ACTIVITY » Report each line from the data below that holds the word "left".

EXTRACTED INFORMATION »
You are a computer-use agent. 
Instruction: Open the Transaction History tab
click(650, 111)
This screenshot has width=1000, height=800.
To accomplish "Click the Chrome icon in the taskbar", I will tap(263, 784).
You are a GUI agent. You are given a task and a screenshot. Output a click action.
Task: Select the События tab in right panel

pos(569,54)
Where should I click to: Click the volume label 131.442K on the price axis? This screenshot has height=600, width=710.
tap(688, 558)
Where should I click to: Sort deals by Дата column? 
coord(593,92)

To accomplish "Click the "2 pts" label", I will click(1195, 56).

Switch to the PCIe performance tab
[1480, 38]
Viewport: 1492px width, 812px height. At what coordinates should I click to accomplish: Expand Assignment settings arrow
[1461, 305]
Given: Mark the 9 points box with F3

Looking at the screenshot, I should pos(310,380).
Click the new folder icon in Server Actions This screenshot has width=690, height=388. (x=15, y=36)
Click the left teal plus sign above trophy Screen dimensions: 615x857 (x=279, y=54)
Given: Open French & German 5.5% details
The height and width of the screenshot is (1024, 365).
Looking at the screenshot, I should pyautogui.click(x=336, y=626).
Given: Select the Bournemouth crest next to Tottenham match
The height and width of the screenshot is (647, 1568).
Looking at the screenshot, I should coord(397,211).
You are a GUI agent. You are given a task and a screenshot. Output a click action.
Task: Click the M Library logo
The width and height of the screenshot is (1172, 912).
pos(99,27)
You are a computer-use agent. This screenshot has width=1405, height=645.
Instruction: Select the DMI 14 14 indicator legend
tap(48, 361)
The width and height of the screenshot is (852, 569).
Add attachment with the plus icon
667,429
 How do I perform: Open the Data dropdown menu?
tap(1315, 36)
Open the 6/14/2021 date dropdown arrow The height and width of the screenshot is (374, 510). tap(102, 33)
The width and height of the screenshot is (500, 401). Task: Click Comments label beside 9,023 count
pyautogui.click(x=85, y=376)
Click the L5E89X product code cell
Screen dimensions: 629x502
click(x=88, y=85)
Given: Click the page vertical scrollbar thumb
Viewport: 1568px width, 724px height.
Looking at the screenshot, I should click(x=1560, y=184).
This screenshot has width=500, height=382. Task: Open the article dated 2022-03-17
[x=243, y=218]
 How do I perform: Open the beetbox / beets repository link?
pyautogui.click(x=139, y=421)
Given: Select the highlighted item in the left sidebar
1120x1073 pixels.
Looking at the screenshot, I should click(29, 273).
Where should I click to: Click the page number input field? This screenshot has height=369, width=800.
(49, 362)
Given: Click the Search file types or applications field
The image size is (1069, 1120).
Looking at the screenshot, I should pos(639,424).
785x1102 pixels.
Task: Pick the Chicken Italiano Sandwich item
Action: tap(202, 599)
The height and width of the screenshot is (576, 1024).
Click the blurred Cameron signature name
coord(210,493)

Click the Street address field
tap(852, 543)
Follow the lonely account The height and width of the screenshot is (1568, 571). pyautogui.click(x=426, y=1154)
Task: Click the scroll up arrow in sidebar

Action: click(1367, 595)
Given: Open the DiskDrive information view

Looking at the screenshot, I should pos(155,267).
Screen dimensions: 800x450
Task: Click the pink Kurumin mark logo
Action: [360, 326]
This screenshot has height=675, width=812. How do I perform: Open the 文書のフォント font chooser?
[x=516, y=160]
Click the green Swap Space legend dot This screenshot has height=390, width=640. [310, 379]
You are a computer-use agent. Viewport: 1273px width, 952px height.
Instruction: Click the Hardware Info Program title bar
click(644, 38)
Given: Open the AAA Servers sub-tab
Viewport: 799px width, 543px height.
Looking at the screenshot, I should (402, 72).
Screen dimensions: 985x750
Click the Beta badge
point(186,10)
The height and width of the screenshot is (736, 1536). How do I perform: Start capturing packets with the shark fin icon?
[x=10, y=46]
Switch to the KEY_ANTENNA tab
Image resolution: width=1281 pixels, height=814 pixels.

YOUR SOLUTION »
Click the left teal plus sign above trophy Screen dimensions: 615x857 (x=279, y=54)
Given: Select the highlighted item in the left sidebar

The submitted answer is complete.